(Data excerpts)
---+---
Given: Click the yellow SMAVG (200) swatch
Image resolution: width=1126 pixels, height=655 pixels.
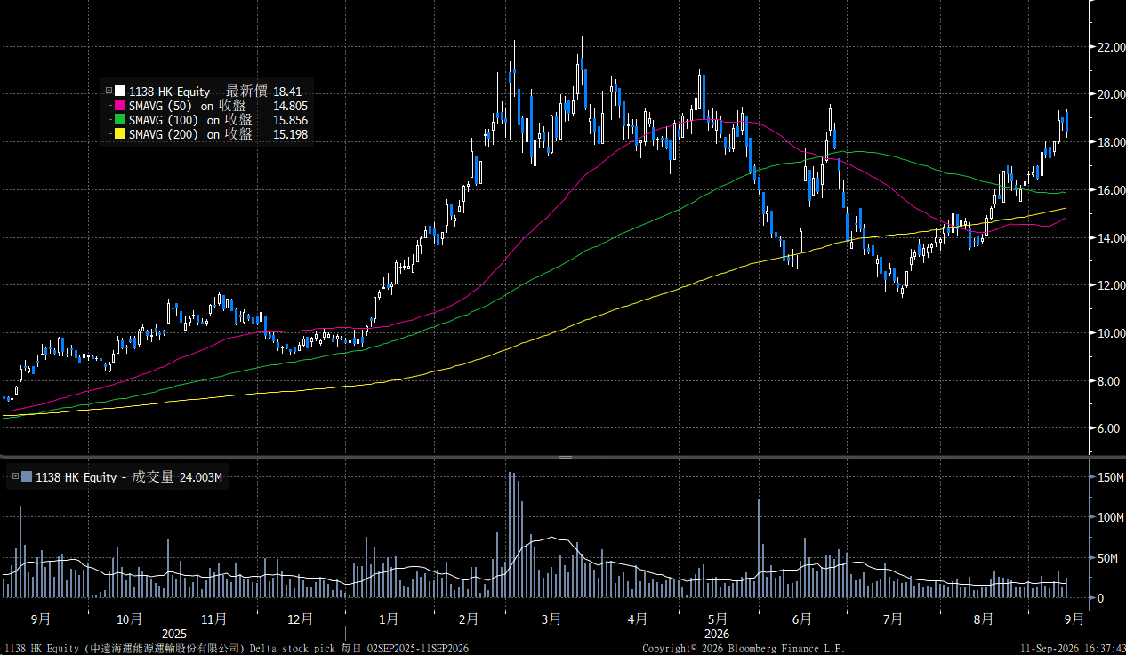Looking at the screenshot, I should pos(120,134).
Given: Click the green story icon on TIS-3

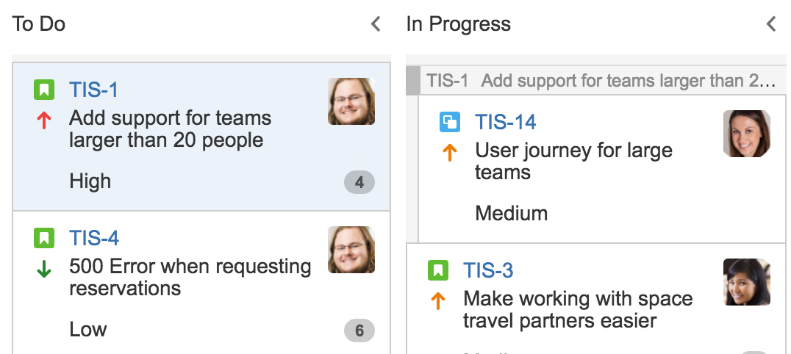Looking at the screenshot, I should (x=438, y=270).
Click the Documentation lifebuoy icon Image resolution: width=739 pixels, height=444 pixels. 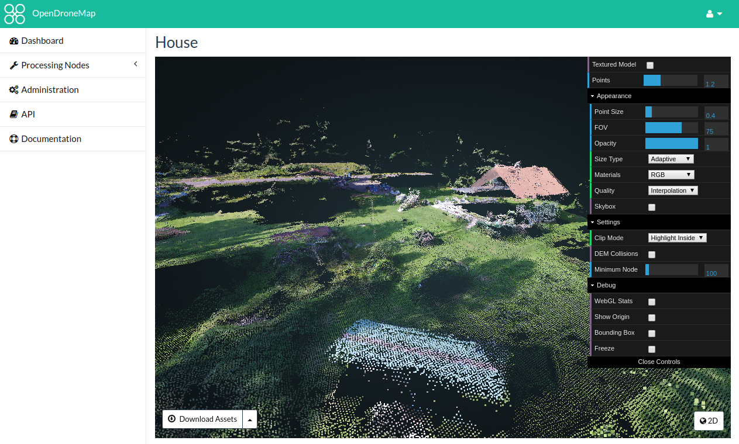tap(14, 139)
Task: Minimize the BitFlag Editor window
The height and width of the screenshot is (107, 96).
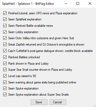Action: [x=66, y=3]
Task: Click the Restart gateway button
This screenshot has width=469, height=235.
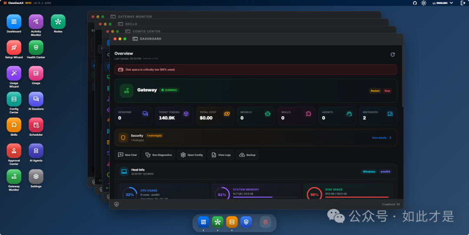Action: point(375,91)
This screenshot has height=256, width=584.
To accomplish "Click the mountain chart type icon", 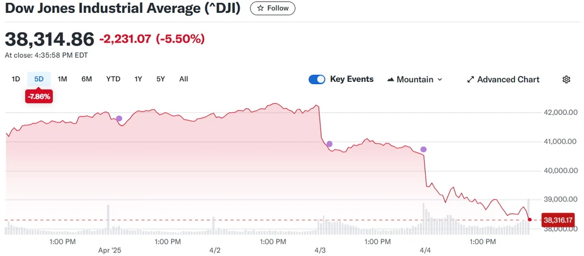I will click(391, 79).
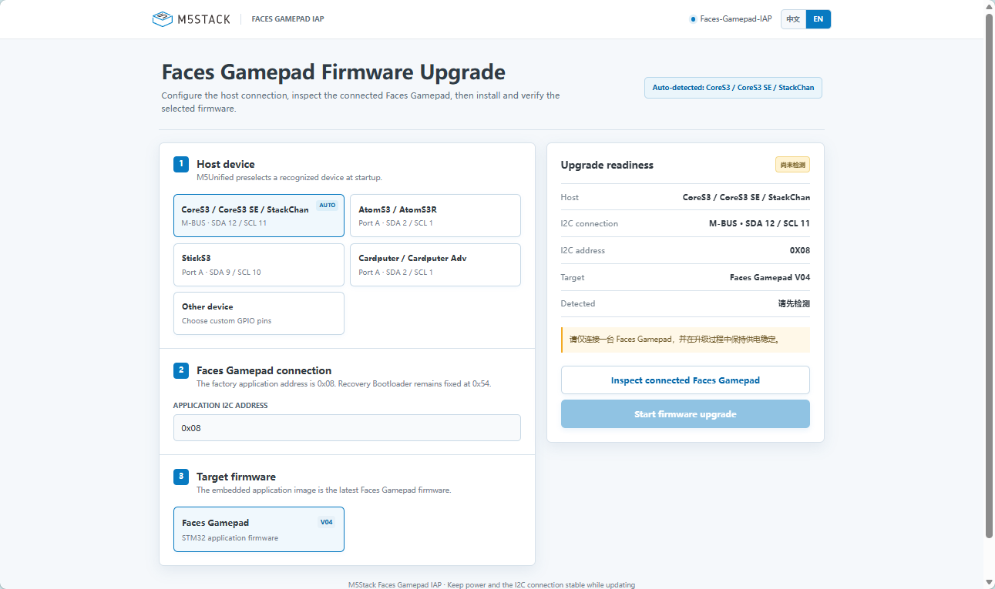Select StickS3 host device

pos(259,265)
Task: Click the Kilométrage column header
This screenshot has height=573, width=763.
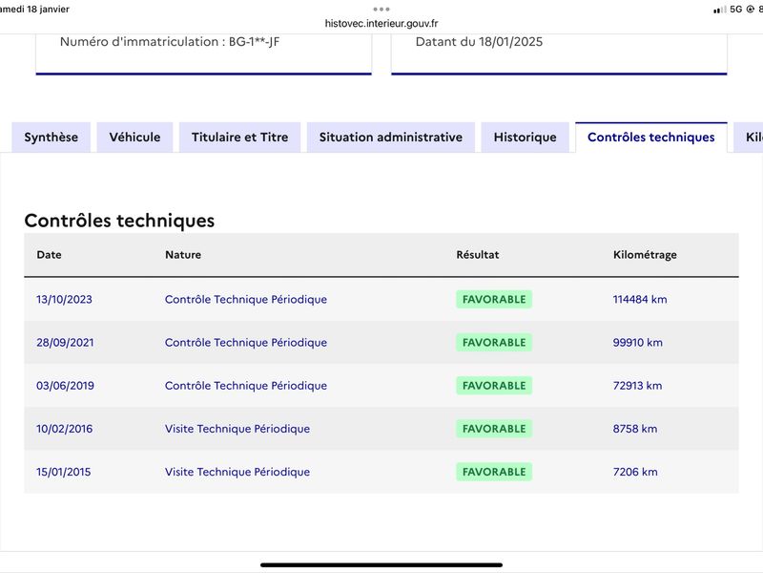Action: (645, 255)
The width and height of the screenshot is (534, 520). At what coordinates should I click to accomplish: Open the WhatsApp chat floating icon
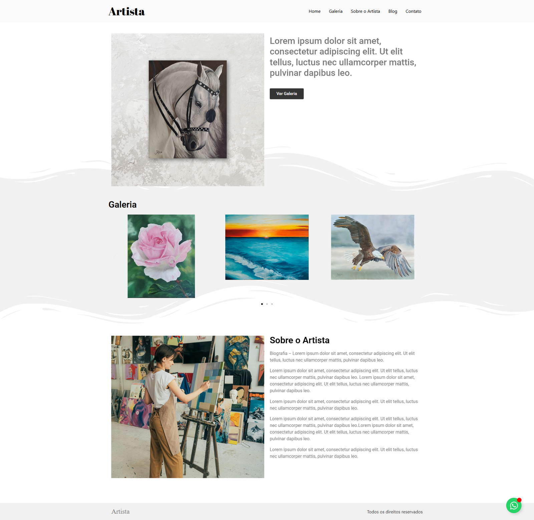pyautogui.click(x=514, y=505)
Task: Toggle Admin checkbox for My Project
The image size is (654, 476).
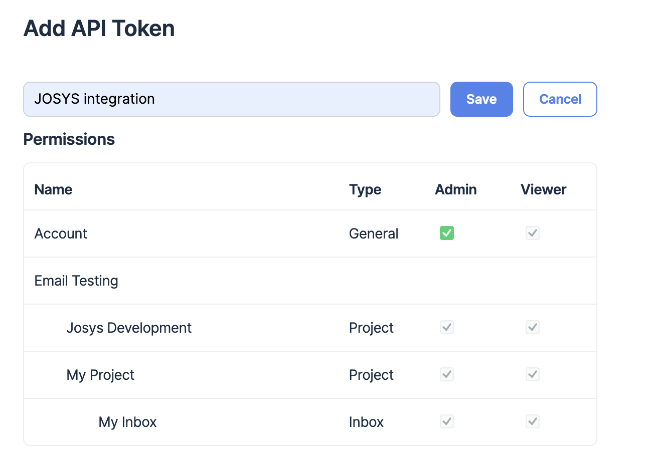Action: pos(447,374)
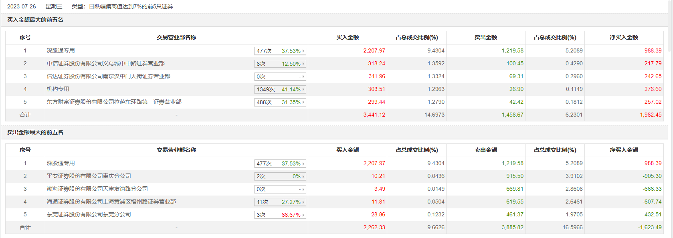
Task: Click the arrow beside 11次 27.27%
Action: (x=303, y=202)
---+---
Problem to solve.
What you write must match, line for line, the lines from the one with "The width and" through the last line of the data above, minus the pictures.

Your solution.
The width and height of the screenshot is (534, 520). At what coordinates should I click to accomplish: Open the WhatsApp chat floating icon
pyautogui.click(x=514, y=505)
Task: Toggle Admin checkbox for My Project
The image size is (654, 476).
Action: pos(447,374)
Task: Click the arrow beside 11次 27.27%
Action: (x=303, y=202)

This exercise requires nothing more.